So I have a 3 year old black cat named Halloweeni... I'd like to apologize in advance for this very lengthy post, but i want to give as much detail in order to help my cat.

Since he was a baby he played rough leaving my roomates and I full of temporary scars on our arms. He would also randomly come up behind us and bite us on the legs or get our arms. However, he was still a sweet cat! He would come and lay with us, sit on our laps, fall asleep on his back our stomaches, but at the same time it was always on his terms and if you petted him for too long or when he didn't want you too your hand and arms were gonna pay! He wasn't really scared of strangers b/c he was always around when we would have parties and he was really good about being near people and he had no problem just walking away and finding a spot where no one would bother him... Then after almost a year I moved back home. He seemed to have adapted rather well but he HATED my brother...Apparently my brother caught him drinking milk from his bowl and hit him ( don't worry I almost killed my brother for laying a hand on my cat). Since then my cat could not see my brother or he'd lunge to attack him. The cat was only a week in my house when I had to leave on a trip for 6 weeks.

This is the rough part!!! While I was away my brother and cat were not able to get along. My brother was an evil person back then and would have my mom lock him in a tiny closet for hours at times while he was home. My mom reluctantly did it b/c she wanted to avoid the confrontation b/w them since my brother had threatened to kill my cat or throw him out onto the streets. I did not know what was going on since I was over seas and my mom kept it from me. I swear I would have taken the next flight home had I known what was happening to my little guy!! I LOVE LOVE LOVE him and i'm crying just remembering what he had to go through


When I got home I immediately went to him first because I had missed him most, more than my parents! And he hissed then went to attack my legs. My mom had to take him out of my room and he was hissing through the door and going crazy if I opened it even a crack.... I'm sure he was pretty angry at me for leaving him
Anyway, I took him to the vet and he was nice as pie... he was my old Halloweeni all over again. he came up to me purred, let me pet him. He was psychically healthy. I had the vet neuter him and keep him over night so I could clean my entire house w/ water and vinegar and spray it with the feline spray (i forget what its called but it calms them). The vet said Halloweeni had separation anxiety and was angry at me for leaving him in hell. He was on anti-aggression pills but they didn't do anything but make him sleep all the time.
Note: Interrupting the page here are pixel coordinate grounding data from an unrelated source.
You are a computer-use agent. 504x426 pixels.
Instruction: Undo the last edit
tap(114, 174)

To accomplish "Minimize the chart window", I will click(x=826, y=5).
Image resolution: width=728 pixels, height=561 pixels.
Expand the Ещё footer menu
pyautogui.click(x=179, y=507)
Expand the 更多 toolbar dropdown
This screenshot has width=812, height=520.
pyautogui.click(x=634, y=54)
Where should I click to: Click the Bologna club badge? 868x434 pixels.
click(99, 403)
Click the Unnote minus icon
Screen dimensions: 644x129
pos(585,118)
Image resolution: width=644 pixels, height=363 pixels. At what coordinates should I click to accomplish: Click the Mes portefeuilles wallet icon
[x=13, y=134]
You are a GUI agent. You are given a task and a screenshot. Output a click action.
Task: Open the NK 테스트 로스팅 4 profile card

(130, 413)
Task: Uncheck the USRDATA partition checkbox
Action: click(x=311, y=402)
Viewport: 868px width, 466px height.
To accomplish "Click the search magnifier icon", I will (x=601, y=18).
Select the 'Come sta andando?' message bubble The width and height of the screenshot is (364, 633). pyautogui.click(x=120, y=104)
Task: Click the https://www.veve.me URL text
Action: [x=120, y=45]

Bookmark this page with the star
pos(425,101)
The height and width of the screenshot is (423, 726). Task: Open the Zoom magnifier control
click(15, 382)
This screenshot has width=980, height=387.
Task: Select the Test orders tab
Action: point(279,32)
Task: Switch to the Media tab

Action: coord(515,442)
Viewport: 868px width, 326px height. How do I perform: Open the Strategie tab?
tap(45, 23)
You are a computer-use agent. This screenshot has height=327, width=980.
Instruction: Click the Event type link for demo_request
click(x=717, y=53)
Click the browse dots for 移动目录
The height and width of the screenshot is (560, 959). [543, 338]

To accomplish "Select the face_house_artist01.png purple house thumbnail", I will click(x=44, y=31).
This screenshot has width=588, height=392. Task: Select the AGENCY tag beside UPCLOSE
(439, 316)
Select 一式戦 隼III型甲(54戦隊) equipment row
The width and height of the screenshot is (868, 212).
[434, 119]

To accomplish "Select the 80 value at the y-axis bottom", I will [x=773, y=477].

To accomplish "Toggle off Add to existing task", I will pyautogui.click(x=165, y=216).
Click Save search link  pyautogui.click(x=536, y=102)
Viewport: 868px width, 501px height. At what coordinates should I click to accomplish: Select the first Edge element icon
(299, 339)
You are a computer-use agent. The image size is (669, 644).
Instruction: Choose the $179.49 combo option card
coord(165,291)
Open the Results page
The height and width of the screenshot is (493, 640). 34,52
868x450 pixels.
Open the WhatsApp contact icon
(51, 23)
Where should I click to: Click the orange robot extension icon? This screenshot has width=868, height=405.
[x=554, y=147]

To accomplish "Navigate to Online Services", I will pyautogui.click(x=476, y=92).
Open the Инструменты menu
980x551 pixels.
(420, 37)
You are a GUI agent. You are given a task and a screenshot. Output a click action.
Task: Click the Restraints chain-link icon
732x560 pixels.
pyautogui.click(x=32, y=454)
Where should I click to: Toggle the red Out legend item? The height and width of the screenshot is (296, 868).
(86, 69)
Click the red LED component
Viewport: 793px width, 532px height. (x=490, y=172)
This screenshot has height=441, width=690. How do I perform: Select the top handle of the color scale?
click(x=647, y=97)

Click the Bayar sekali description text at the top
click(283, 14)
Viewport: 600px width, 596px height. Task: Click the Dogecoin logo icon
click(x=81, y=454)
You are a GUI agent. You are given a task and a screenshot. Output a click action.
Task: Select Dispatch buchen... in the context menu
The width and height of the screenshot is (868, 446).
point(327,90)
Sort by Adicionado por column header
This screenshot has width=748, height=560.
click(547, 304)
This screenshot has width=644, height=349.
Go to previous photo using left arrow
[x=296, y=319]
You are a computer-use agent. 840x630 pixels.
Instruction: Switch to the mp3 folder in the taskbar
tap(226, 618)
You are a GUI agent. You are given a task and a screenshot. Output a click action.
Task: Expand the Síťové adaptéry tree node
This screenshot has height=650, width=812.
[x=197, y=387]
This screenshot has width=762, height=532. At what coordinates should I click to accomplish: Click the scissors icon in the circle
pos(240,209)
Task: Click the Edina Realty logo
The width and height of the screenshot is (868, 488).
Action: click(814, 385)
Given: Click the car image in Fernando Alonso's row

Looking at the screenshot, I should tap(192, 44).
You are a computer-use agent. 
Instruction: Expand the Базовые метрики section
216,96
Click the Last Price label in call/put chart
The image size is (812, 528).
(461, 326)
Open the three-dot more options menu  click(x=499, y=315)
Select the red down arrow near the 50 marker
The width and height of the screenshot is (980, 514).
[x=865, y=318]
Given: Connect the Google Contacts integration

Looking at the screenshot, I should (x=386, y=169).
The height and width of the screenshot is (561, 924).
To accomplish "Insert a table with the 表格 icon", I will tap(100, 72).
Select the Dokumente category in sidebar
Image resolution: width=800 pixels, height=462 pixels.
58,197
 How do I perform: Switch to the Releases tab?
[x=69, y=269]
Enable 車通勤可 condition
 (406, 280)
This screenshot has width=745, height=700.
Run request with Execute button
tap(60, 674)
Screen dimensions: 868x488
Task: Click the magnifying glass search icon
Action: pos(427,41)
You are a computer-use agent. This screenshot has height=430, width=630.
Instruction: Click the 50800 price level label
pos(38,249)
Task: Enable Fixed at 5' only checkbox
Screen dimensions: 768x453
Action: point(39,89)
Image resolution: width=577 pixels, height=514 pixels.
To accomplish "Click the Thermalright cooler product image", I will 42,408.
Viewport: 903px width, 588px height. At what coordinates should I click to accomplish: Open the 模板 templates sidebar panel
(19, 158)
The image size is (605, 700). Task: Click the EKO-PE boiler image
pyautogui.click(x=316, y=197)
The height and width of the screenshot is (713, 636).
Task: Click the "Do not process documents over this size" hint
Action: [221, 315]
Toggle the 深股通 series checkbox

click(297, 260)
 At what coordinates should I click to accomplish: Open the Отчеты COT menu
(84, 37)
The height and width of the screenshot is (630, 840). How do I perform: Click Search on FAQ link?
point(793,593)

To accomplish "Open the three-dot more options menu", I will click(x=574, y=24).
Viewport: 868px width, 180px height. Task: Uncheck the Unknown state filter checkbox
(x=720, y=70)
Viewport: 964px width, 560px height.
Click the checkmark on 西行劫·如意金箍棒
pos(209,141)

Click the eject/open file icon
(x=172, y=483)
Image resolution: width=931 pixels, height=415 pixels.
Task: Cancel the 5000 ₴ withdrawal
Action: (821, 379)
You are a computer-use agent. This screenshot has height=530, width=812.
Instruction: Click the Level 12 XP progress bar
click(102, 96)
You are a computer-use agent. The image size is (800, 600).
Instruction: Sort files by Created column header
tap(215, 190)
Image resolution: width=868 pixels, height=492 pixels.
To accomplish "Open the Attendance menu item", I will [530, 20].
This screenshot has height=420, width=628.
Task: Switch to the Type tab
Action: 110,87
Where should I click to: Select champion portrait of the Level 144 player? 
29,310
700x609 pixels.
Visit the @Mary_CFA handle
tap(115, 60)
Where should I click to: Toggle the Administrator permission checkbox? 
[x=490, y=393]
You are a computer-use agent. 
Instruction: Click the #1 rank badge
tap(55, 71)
When he came back home he was sniffing everything but not at all being aggressive towards me or my parents but as soon as my brother came in he would hiss. I went through many fights with my brother b/c of him spraying my cat with air freshener and basically anything that sprayed so the cat wouldn't attack him. My Halloweeni went through a lot and I guess you can say witness a sort of violence b/w my brother and I (lots of loud screaming which he was never exposed to). I even went to the cops to see if they could help me and I think he got a lil scared when I told him I had done a police report and if anything ever happened to my cat he would be arrested and i'd call the Humane Society on him so they could eat him alive.

My brother was a different person then and had a lot of emotional issued that he has worked out for the most part.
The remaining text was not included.